I wish you could have met Mantann.  A mysterious woman with that complex look all rural Haitian women have in their face. It’s the look of a woman who is serious about her business. Mantann was a serious woman.

I remember the first time I saw caravans of Haitian woman travelling along dirt roads on market day. Baskets on their head, switch in hand, donkeys anchored down with food to sell.  All serious women. They walk with purpose. They walk long. They walk far. They have to.

I can recall finally greeting one of these women with a simple, “Bonjou” while she walked briskly in her broken plastic sandals, feet white with dirt. Even though she carried a huge basket of vegetables on her head, unable to turn her head to look at me fully, she shifted her gaze from the front to the side where I was standing and her face made the most amazing transformation.

It was at that moment when I realised that for as long as I had life, I had never been truly greeted. That is, not like the way you are greeted by a Haitian woman. Even though her life depends on this flat-footed, back breaking trip she makes, somehow she is able to greet me from a place so deep, with so much love and so much beauty. She may not know or have ever heard the words “Namaste” but she knows how to say “The God in me sees the God in you.” It is in the way she looks at you. It is in the way she smiles. It is in the sweet tone of her voice.

Mantann was no different. A woman about her business. Whenever we would visit her village, she would often wouzé and sweep our yard. She would also make several trips to the water source for us, coming back with large buckets of water on her head. I don’t ever recall having a real conversation with her but I knew she thought of me as one of her own children.

One night I lay in my tent waiting for Rama to return from Gonaïves, the closest city where he had found a driver and truck to transport construction materials.

It was pitch black outside. Of course, no electricity. All I had was my flashlight. My tent was pitched on a mountain. I was all alone in the very middle of it. Surrounded by nothing but a star-filled sky. I wasn’t afraid though. Haiti was already my home. In fact, I hadn’t even considered any danger. Yet, outside I heard from a distance the sound of Mantann’s voice. “Jayatii – ou la?” “Are you there?” It shocked me. At this time of the night, Haitians don’t leave their homes. No one takes the chance for fear of “Loogawoo” snatching you. (Loogawoo being a man who only flies the skies at night) Yet I could hear her outside somewhere.  When I opened my tent, I came to find Mantann not too far away wrapped in a shawl. She had come to check on me. She asked about Rama and whether I had spoken to him and whether he was on his way. She had a look of concern. I thanked her and told her I was fine. Just then, some lights started illuminating all around us, flickering on and off. We could see that Rama and the truck were on its way.

That trip to her village was the last time I saw her. She wasn’t even 60 years old. Her greatest achievement being the four children she left behind: a lawyer, a nurse, a pastor, and a business woman. All her children living in the country’s capital, Port au Prince. They tell me they long to breathe the fresh air of their village but there is no opportunity for them there.

Mantann and her husband were successful farmers who managed to send all their children to school on sugar cane. I am told things used to be different back then but not any more. Seeds are hard to come by. Fertilisers are expensive. Droughts are plenty.

Mantann’s life is the life of so many Haitian women farmers.

They walk with purpose.

They work hard. 

They walk long. 

They walk far. 

They have to.

Mantann’s village is called Trassael. It is the birthplace of Wouzé. We serve the woman in this community in memory of Mantann and all the Jean-Rabel women who wouzé.

Mantann is probably in here. These are the women from her village, Trassael.

***

-- Objectives --
1 > What is the name of Mantann's village in the essay about Mantann?
2 > Name every occupation held by Mantann's four children according to the essay about Mantann.
3 > Reproduce everything in the essay about Mantann from "They work hard." down to "her village, Trassael.".
Rely only on the essay about Mantann.

-- Records --
***

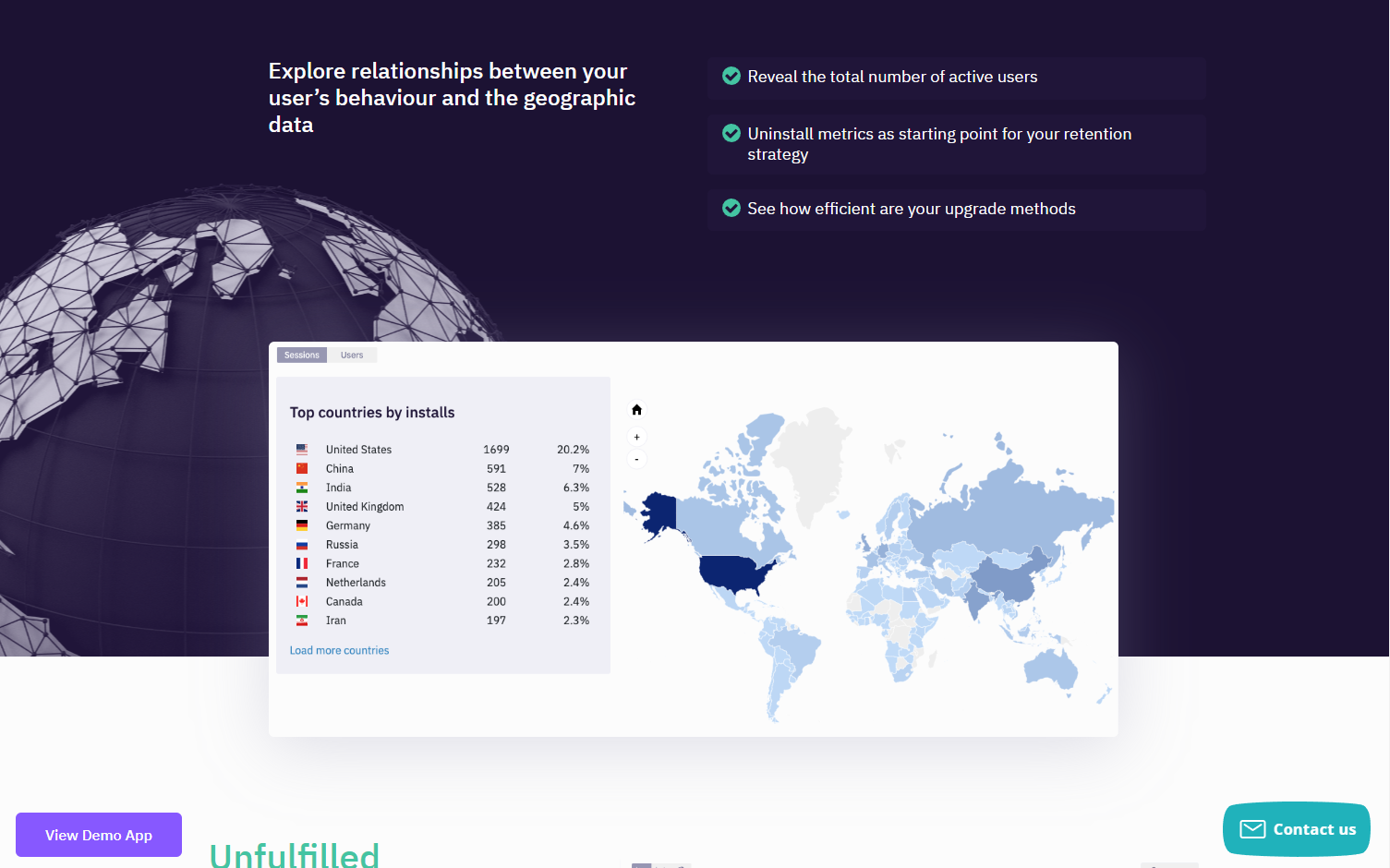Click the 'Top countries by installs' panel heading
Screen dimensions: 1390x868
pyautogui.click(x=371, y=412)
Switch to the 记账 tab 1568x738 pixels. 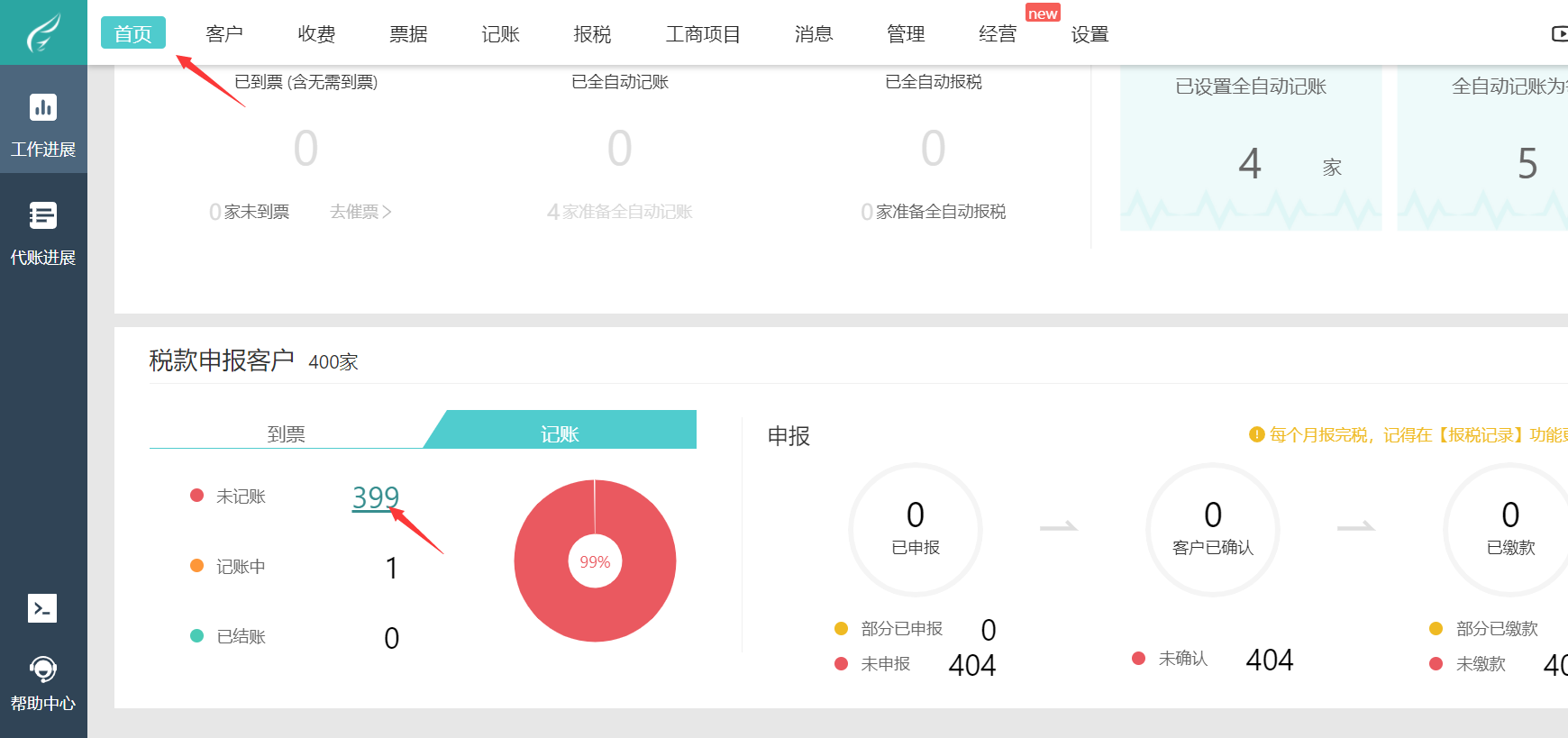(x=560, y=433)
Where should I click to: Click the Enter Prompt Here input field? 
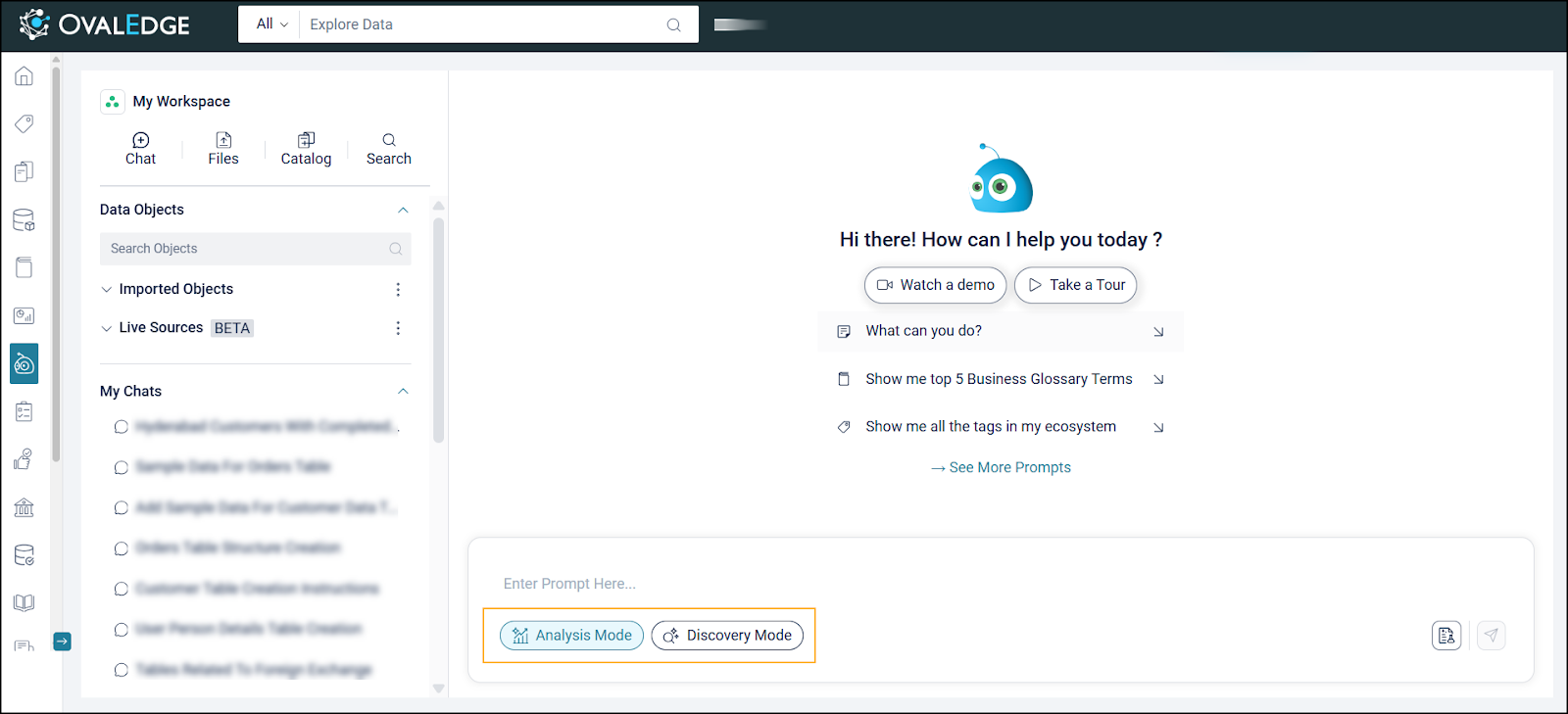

***

-- Answer set --
1 > Trassael

2 > A lawyer, a nurse, a pastor, and a business woman.

3 >
They work hard. 

They walk long. 

They walk far. 

They have to.

Mantann’s village is called Trassael. It is the birthplace of Wouzé. We serve the woman in this community in memory of Mantann and all the Jean-Rabel women who wouzé.

Mantann is probably in here. These are the women from her village, Trassael.